Continually discussing or pursuing a cure is understandable, but it can also be compared to putting your hand right into a hornet’s nest. Your attention is on the problem and not the solution. So, what do you do?

These are some counterproductive practices that keep your pain at the forefront: 

  • The endless quest for a cure 
  • Frequently discussing your pain or medical care
  • Complaining
  • Gossiping
  • Not being willing to learn new ideas or being open to change

An Enjoyable Life

What you can do is learn a new language, which I have termed “an enjoyable life.” Since anxiety and anger are basic survival responses, that’s where your brain is programmed to go as the default language. These automatic responses become stronger with age and repetition. To train your brain differently requires a deliberate, long-term, focused effort.

The first step in any new endeavor is to create a vision of where you want to go. What do you want your life to look like? Do you want to live in this state of affairs indefinitely? You can’t accomplish anything of significance until you know what it looks like and internalize it.

What you’re doing by creating and pursuing what you want is developing a new nervous system within your existing one. It’s like putting a virtual computer on your desktop. As you continue to work on learning the language of “an enjoyable life,” you’ll be paying less attention to the pain circuits, and they will atrophy from disuse.

Hakan Ozturk/AdobeStock
Source: Hakan Ozturk/AdobeStock

At some tipping point, your pain and anxiety will diminish dramatically—but not by trying to make them drop. It’s similar to re-directing a river into a different channel. It will be slow at first, but as the flow of water is diverted, the force of the water will help create the new channel.

Learning the New Language

While the process may seem overwhelming at first, you can create changes in your brain and its response to pain. The strategies include:

  • Reconnecting with the best part of who you are
  • Active meditation—placing your attention on a different sensation
  • Re-learning how to play
  • Somatic work—connecting thoughts with physical sensations
  • Expressive writing
  • Re-engaging with familiar art, hobbies, music, dance, sports, etc.
  • Spending quality time with family and friends (53 percent of Americans are socially isolated)
  • Forgiveness—you can’t move forward while you’re hanging on to the past
  • Giving back—there are an endless number of possibilities
  • Listening—it’s more interesting than re-hashing your own views on life
  • Creating your vision in detail of how you want your life to look
  • Getting organized so as to be able to execute your vision

Your brain changes every millisecond. The amygdala is part of a series of circuits that encode external stimuli as noxious. In chronic pain, even normally neutral input may be perceived as unpleasant. (4)

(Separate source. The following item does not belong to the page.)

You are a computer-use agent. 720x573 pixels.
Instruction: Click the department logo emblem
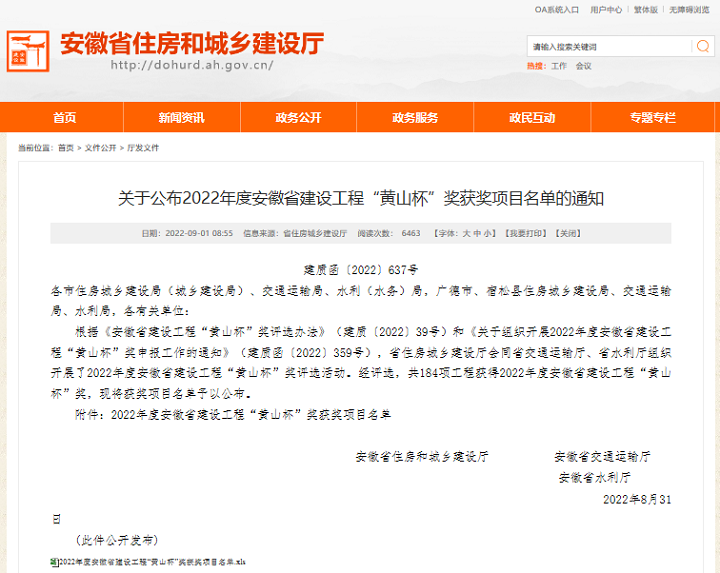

With mindfulness-based treatments, the amygdala can diminish in size. (5) You have a choice of what part of your brain you want to stimulate to grow. Where do you want to place your attention? What language do you want to master?

References

1.  Feldman Barrett, Lisa. How Emotions are Made. Houghton Mifflin Harcourt Publishing Company, NY, NY, 2017.

2.  Seminowicz DA, et al. “Effective treatment of chronic low back pain in humans reverses abnormal brain anatomy and function.” The Journal of Neurosci­ence (2011); 31: 7540-7550.

3. Baliki MN and A Vania Apkarian. “Nociception, pain, negative moods, and behavior selection.” Neuron (2015); 87: 474-491.

4.  Corder, et al. An amygdalar neural ensemble that encodes the unpleasantness of pain. Science (2019); 363: 276-281.

5.  Holzel, BK, et al. Stress reduction correlates with structural changes in the amygdala. SCAN (2010); 5:11-17.